Working data section start

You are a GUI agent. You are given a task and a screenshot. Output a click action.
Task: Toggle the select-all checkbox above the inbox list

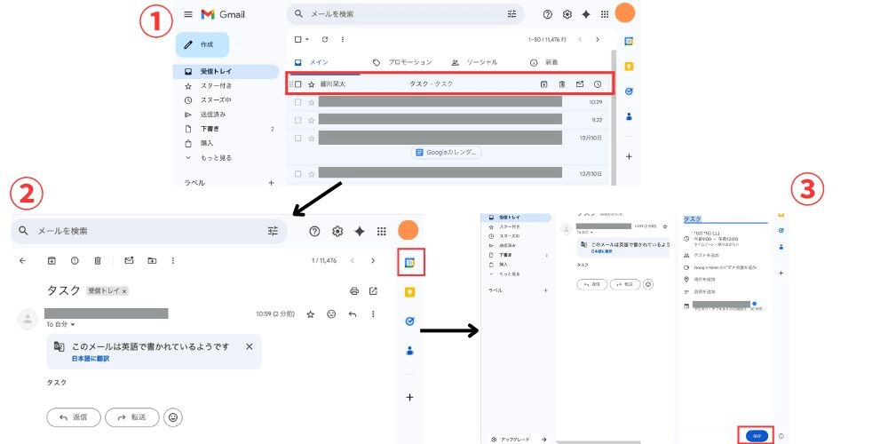(x=297, y=39)
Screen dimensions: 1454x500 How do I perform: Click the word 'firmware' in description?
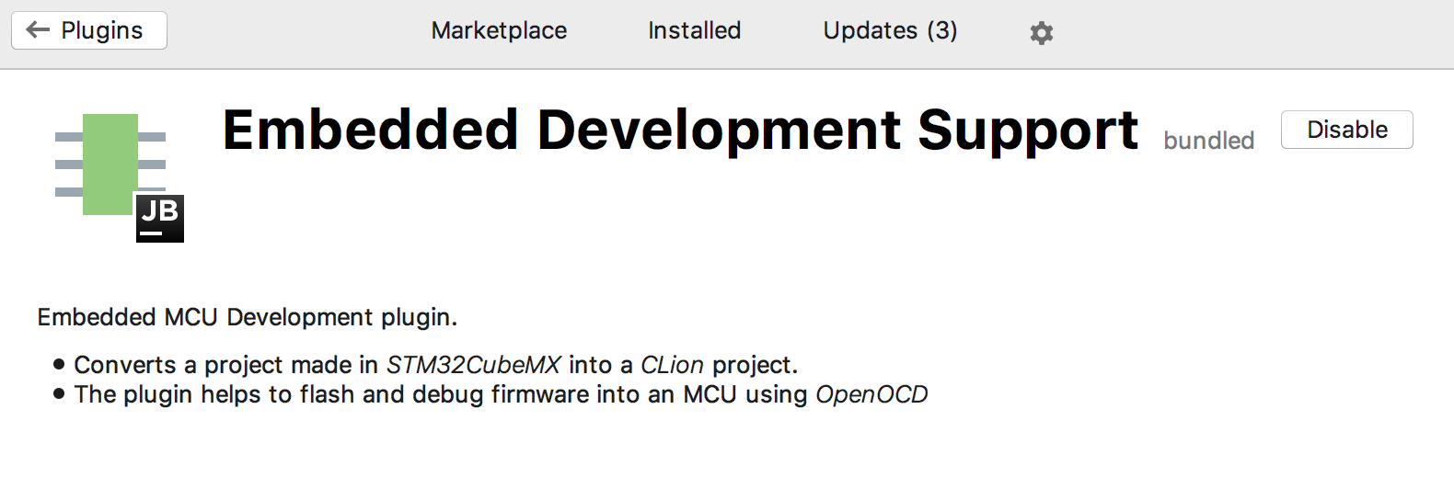click(540, 394)
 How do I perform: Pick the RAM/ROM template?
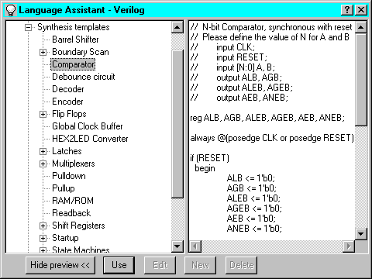click(73, 201)
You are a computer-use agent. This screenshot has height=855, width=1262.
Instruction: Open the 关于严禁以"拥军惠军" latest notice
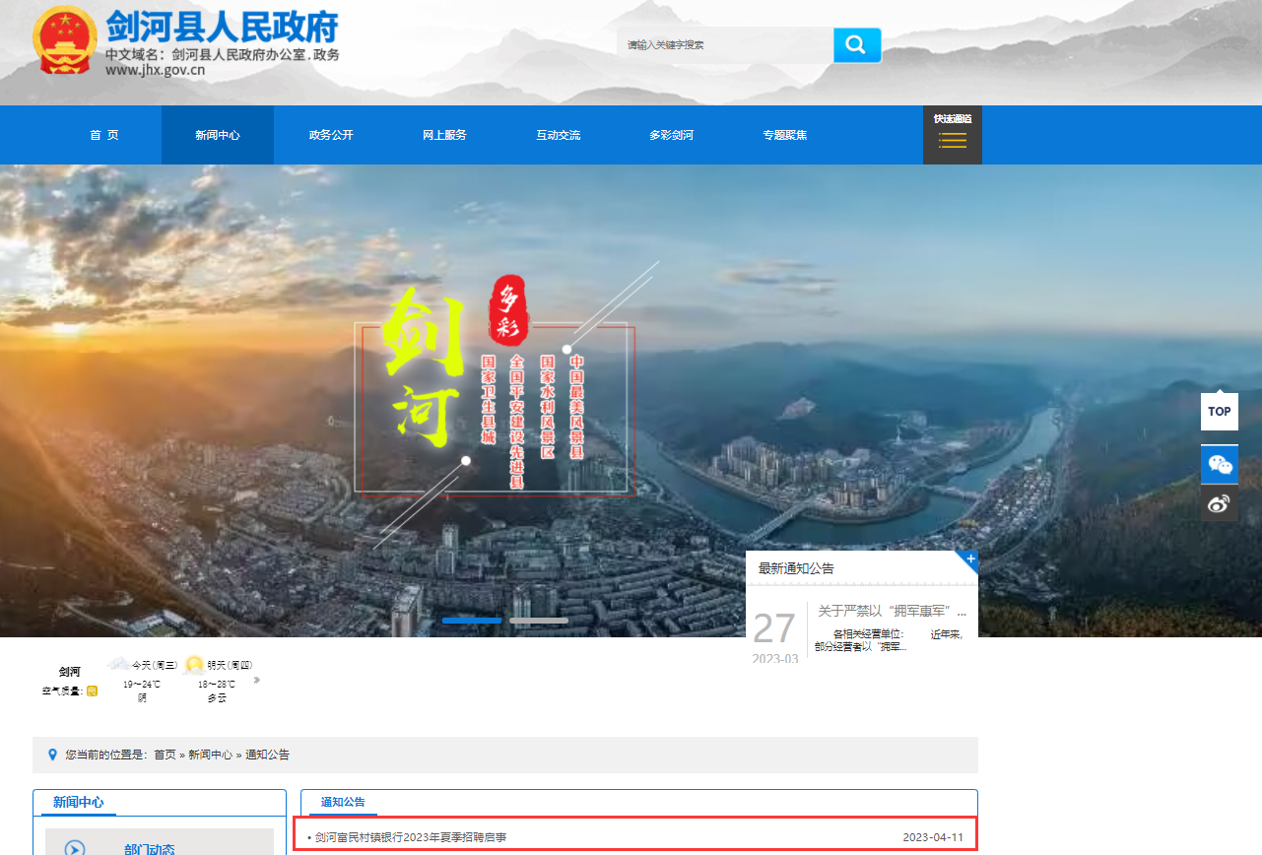[892, 611]
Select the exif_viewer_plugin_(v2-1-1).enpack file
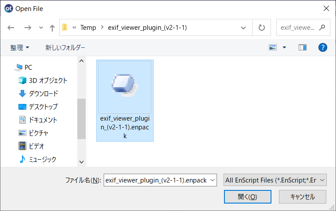The image size is (336, 211). (125, 100)
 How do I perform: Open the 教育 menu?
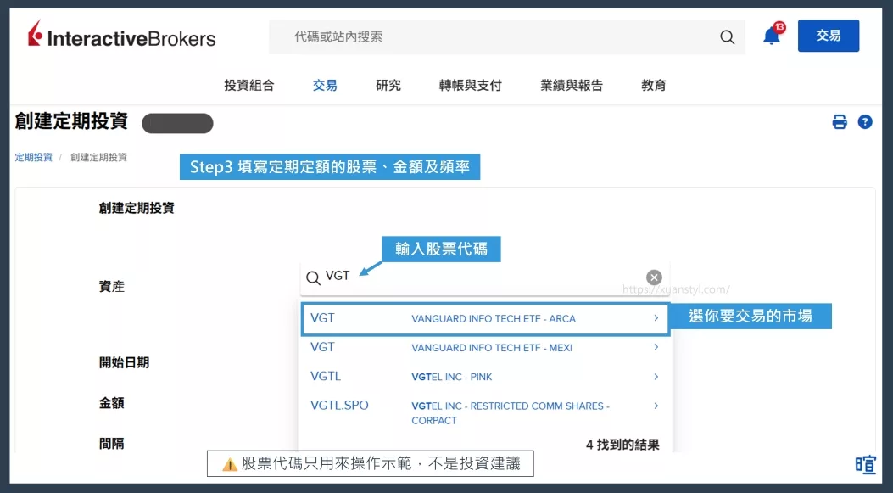pyautogui.click(x=654, y=85)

Working data section end

▶ Activity:
Write out the whole listing exactly. Do not include the pictures.

▶ Exercise solution:
You are a GUI agent. You are given a task and a screenshot. Output a click action.
Task: Toggle the select-all checkbox above the inbox list

(x=297, y=39)
Screen dimensions: 1454x500 How do I perform: Click the word 'firmware' in description?
click(540, 394)
 How do I perform: Pick the RAM/ROM template?
click(73, 201)
You are a computer-use agent. This screenshot has height=855, width=1262.
Instruction: Open the 关于严禁以"拥军惠军" latest notice
[892, 611]
Select the exif_viewer_plugin_(v2-1-1).enpack file
The image size is (336, 211). (125, 100)
 How do I perform: Open the 教育 menu?
pyautogui.click(x=654, y=85)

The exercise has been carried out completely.